Sure, you’ll probably get some perks like being “respected”, a good salary, private healthcare, and whatnot.
But if it makes you dread going to work every day, it’s simply not worth it.
I’d much rather be a cleaner or a bus driver, working normal hours and interacting with people in my local community, than a stressed-out CEO who never sees their family and has a treadmill in their office.
6) Possessing material things
Newsflash folks – shopping addiction is real.
And in the consumerist society we live in, it’s promoted. “Retail therapy”. Black Friday Sales. Buy now and pay later.
When did we need so much stuff to be happy?
I’ll admit, I used to buy into all this, but when I moved to a small village in a Mediterranean country, I learned that true happiness comes from other things…
Like nature. Like community. Like having a purpose.
So yeah, while I still shop on the odd occasion, it’s now for things I NEED, not necessarily for everything I want.
Remind yourself of that the next time you’re online shopping at 2 a.m. Or when you see your friends with the latest car or iPhone – it may look and feel good for a day. A week. A few months at most.
But will those things (and the act of constantly competing and trying to keep up with everyone else) really make you content in life?
I don’t think so.
7) Always being busy
Another expectation from society that will actually make you miserable is being constantly busy. Always being productive. Having a million side hustles and still managing to work out and redecorate your house.
There’s a unique beauty in slowing down.
In letting your body and mind rest and recharge.
I know your folks or friends might brand you as lazy. But you’re putting your well-being above looking productive, so ignore the haters!
You may actually find you have more energy and focus to concentrate on the things that really excite you in life, rather than spreading yourself thin and never getting anywhere.
8) Never showing weakness
And finally, while society is slowly moving away from this perception that showing weakness is a bad thing, there’s still a lot of progress to be made.
Especially when it comes to men.
As I mentioned earlier, I live in a tiny Mediterranean village, where men are still seen as the sole providers, hard workers, and typically, devoid of emotion.

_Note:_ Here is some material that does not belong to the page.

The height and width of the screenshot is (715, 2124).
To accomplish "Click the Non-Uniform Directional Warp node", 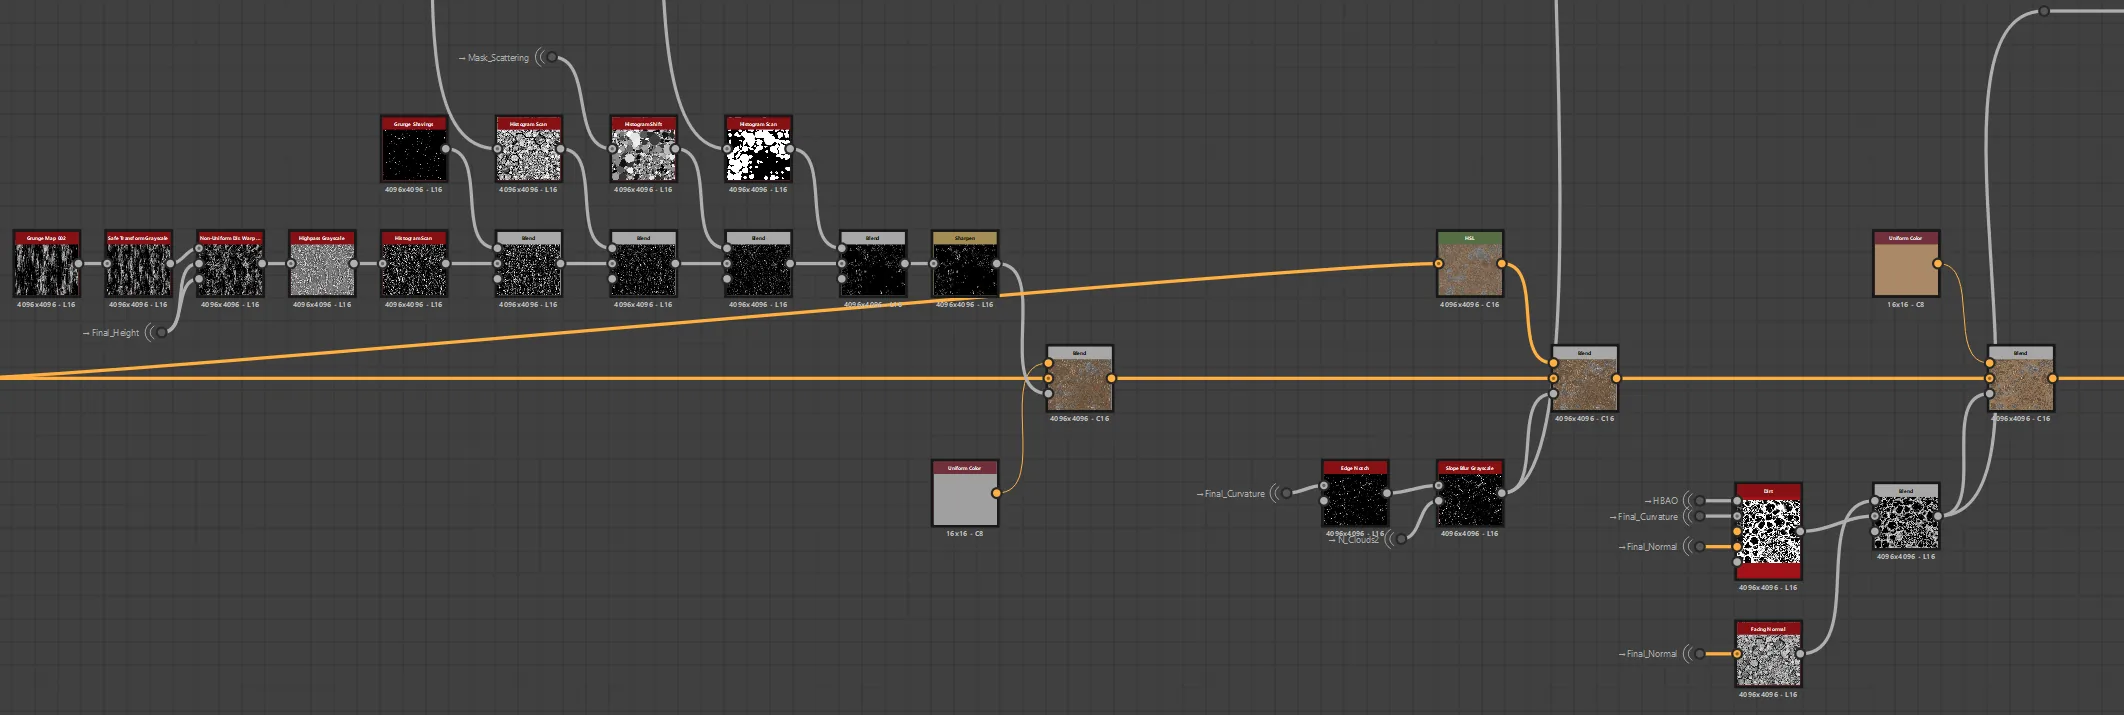I will pyautogui.click(x=230, y=264).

My husband tried to fit back in with this lifestyle but ended up becoming miserable. Pent-up feelings, stress, and no outlet. It’s a dangerous combination.
So he decided to break the trend. To show vulnerability when needed. And guess what?
Not only is he happier and more relaxed, but he’s connected with so many other people who also felt constrained by this societal expectation.
So remember – when you’re ignoring the expectations listed above, you’re not just enhancing your happiness, but that of others too.
By breaking the rules and creating your own life, you give power to others to do the same.